Bar aumā was born into a wealthy Nestorian family in Beijing. According to Gregorius Bar-Hebraeus he was of Uighur descent, according to Chinese sources he belonged to the Onguden Turkic people. Some Turkic peoples had joined the Mongols and were part of the ruling class of the Mongol Yuan dynasty in China. At the age of 23 he became a monk and gained a reputation as an anchor and teacher.

In 1275/76 he went on a pilgrimage to Jerusalem with his pupil Rabban Markos (1245-1317) with the approval of Kublai Khan . Due to fighting in Syria , they had to cancel their trip in Armenia . They went to the Catholicos Patriarch Mār Denḥā in Baghdad, who appointed Markos Metropolitan of China. After the patriarch's death in 1281, his pupil Markos was elected as his successor. He took the official name Yahḇallāhā III. at (1281-1317). Bar Ṣaumā became archdeacon and the patriarch sent him to the court of the Ilkhan Abaqa . When the Ilkhan Arghun wanted to send an embassy to Europe to offer the rulers of the West an alliance against the Mamluks , the patriarch recommended his old teacher to him.

Letter from Ilkhan Arghun to Philip the Fair, in which Bar Sauma is mentioned.

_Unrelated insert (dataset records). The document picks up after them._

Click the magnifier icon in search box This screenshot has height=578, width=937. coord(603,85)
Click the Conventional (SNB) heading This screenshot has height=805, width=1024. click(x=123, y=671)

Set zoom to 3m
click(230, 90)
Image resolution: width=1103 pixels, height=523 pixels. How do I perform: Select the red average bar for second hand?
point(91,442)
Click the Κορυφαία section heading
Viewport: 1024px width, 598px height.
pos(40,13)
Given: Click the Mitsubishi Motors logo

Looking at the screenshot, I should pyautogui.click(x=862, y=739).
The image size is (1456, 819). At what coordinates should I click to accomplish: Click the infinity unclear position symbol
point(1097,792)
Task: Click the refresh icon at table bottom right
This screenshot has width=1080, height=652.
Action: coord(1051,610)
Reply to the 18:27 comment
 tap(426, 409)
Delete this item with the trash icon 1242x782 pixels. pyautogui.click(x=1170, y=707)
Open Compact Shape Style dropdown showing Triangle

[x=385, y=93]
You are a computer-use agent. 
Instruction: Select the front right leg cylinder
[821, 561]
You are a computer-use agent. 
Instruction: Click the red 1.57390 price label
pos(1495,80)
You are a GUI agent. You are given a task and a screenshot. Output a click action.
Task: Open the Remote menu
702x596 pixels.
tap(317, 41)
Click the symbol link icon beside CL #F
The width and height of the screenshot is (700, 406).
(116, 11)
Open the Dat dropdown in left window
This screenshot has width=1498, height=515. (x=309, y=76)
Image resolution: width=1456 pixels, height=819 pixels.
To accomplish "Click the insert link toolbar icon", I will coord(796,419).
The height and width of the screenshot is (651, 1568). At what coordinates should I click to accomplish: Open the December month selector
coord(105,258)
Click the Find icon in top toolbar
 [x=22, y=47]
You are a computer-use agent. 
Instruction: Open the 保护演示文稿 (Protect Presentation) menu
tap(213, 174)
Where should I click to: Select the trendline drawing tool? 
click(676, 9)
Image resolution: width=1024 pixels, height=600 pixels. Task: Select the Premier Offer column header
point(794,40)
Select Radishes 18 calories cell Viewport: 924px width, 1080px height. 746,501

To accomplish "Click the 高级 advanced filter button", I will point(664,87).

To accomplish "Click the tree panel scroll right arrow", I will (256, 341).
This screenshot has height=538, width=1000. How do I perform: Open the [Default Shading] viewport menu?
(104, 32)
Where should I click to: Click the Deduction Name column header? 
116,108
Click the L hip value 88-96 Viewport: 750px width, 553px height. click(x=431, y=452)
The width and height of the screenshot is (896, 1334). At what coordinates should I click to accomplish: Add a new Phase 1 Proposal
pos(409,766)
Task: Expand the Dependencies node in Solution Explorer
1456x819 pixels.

In 1287 he first traveled to Byzantium to see Emperor Andronikos II. Palaiologos . The Holy See was vacant in Rome , so he traveled on to Western Europe. In Paris he negotiated in September 1287 with King the beautiful Philipp and in Bordeaux , he met with the English King Edward I together. On Palm Sunday 1288 he received communion from the newly elected Pope Nicholas IV. The Vatican was delighted with his reports on the wide spread of Christianity in Asia and that several women of the Mongol rulers were Christians. However, his efforts to form an alliance with Christian rulers were unsuccessful. The conquest of Acco by the Mamluks in 1291 ended the age of the Crusades .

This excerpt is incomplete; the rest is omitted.